Exercise requirements
Could you condense the paragraph of the cut cell text that begins "For accurate simulations of rarefied gas flows" into a short bulleted list of its main facts?

Text block
A Cartesian Cut Cell Method for Rarefied Flow Simulations around Moving Obstacles

TL;DR

This paper introduces a Cartesian cut cell method for simulating rarefied gas flows around moving obstacles, enabling accurate boundary treatment, conservation, and easy extension to 3D, demonstrated through various test cases.

Contribution

The paper presents a novel cut cell method that simplifies implementation and extends easily to 3D for rarefied flow simulations around moving obstacles.

Findings

Accurate boundary condition treatment in rarefied flow simulations.

Method enables extension to 3D problems.

Successful validation with test cases including a 3D radiometer.

Abstract

For accurate simulations of rarefied gas flows around moving obstacles, we propose a cut cell method on Cartesian grids: it allows exact conservation and accurate treatment of boundary conditions. Our approach is designed to treat Cartesian cells and various kind of cut cells by the same algorithm, with no need to identify the specific shape of each cut cell. This makes the implementation quite simple, and allows a direct extension to 3D problems. Such simulations are also made possible by using an adaptive mesh refinement technique and a hybrid parallel implementation. This is illustrated by several test cases, including a 3D unsteady simulation of the Crookes radiometer.

Source material
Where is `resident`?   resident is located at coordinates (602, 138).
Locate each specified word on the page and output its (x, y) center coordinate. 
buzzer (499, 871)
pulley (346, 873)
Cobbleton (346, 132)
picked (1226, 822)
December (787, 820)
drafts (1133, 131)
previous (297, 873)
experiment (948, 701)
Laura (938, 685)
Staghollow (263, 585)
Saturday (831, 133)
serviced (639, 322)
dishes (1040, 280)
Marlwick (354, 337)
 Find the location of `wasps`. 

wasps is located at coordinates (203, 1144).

Answer to this problem
- Proposes a cut cell method on Cartesian grids for simulating rarefied gas flows around moving obstacles.
- Allows exact conservation and accurate treatment of boundary conditions.
- Handles Cartesian cells and various kinds of cut cells with one algorithm, without identifying each cut cell's shape.
- Is simple to implement and extends directly to 3D problems.
- Uses adaptive mesh refinement and a hybrid parallel implementation to make such simulations possible.
- Is illustrated by several test cases, including a 3D unsteady simulation of the Crookes radiometer.